By Pat Anson, Editor

Many chronic pain sufferers are frustrated with how they are depicted in the media – often as lazy, whining, drug seeking addicts.

A new documentary that's begun airing on local PBS stations is trying to change that narrative.

“I wanted to give a voice to people who live in the shadows. People in pain are often ignored and treated as outcasts or druggies,” says Lynn Webster, MD, a leading expert on pain management, past President of the American Academy of Pain Medicine, and co-producer of “The Painful Truth”

LYNN WEBSTER, MD

LYNN WEBSTER, MD

“The film tries to demonstrate the lack of humanity that exists today towards people in pain. It also reveals some of flaws in our public policy that has contributed to the current pain and addiction crisis. I hope that the film will be a seed for a cultural transformation in attitudes and respect for the most hurting among us.”

The hour-long documentary is a sequel to Webster’s 2015 award-winning book, The Painful Truth, in which he shares the personal stories of chronic pain patients he treated for over 30 years in the Salt Lake City, Utah area. 
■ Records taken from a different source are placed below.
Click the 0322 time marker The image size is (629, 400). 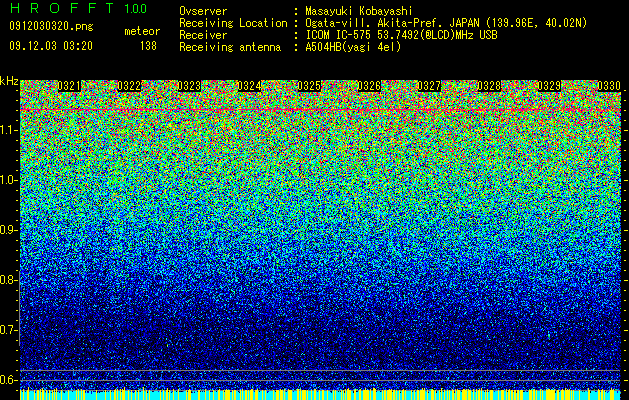pyautogui.click(x=129, y=86)
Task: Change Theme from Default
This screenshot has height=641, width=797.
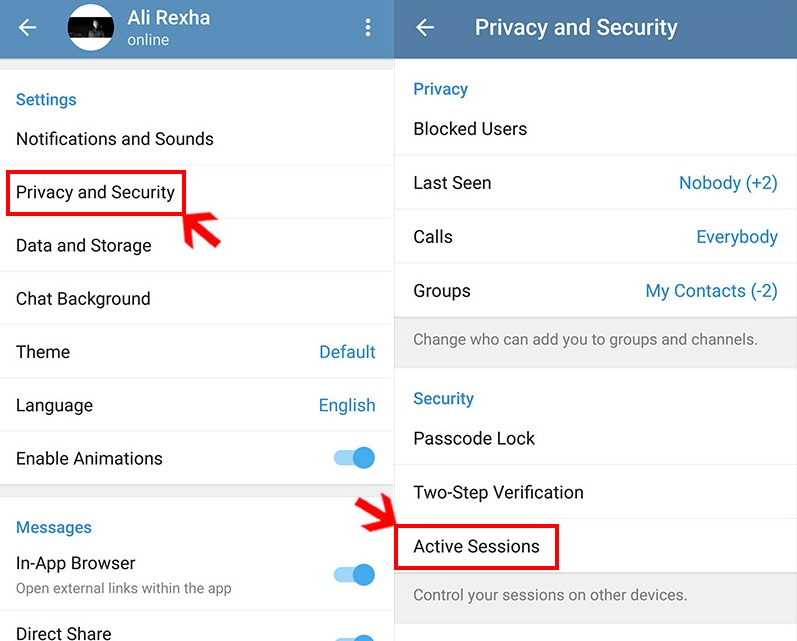Action: 197,352
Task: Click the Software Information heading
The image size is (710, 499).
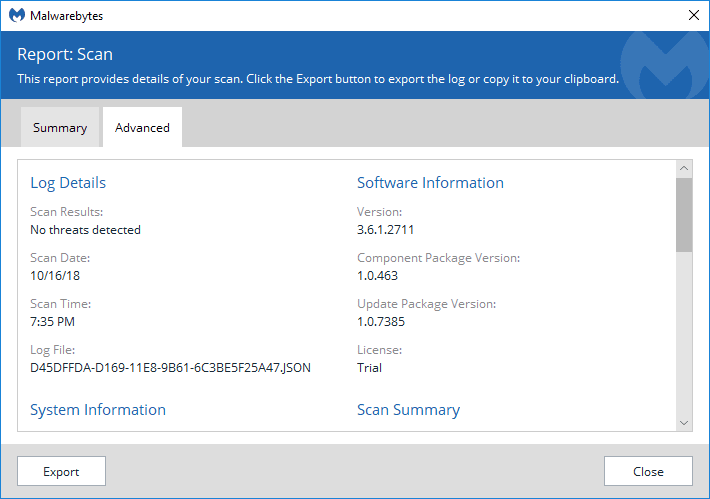Action: pyautogui.click(x=430, y=183)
Webster may be retired now as a practicing physician, but he’s determined to have pain sufferers treated with more compassion and respect, not only by the media, but by government, regulators, insurers and their own doctors.

“I've had patients who begged me for alternatives to opioids when their insurance wouldn't cover anything else that would give them relief,” says Webster. “I've had patients who could not find a respite from their pain and chose to end their suffering by taking their own life. I've cried with, and comforted, the caregivers of my patients, people who are on the front lines every single day doing everything they can to help their loved ones regain the life they once knew.”

Webster and co-producer Craig Worth traveled over 70,000 miles gathering stories from patients and documenting their daily struggles. They also interviewed caretakers, doctors, patient advocates, addiction specialists and law enforcement officers.

The Painful Truth has already aired in a number of markets. For a listing of PBS stations and air dates, click here.  

The documentary can also be watched online, courtesy of PBS in Montana, by clicking here.

Webster is encouraging pain sufferers to reach out to their local PBS stations and ask them to broadcast The Painful Truth. He says when documentaries air on local public television, it is common for the host station to include a panel discussion with community members.

“If your local public station decides to air this documentary and you would be willing to make yourself available for a panel discussion, I would encourage you to reach out to your station to offer your participation. It could be a great opportunity to discuss how important it is to transform the way pain is perceived, judge and treated,” Webster says.

“I am realistic about the film. It won't be the solution, but it may open some eyes and more importantly some hearts that could result in better pain care in America.”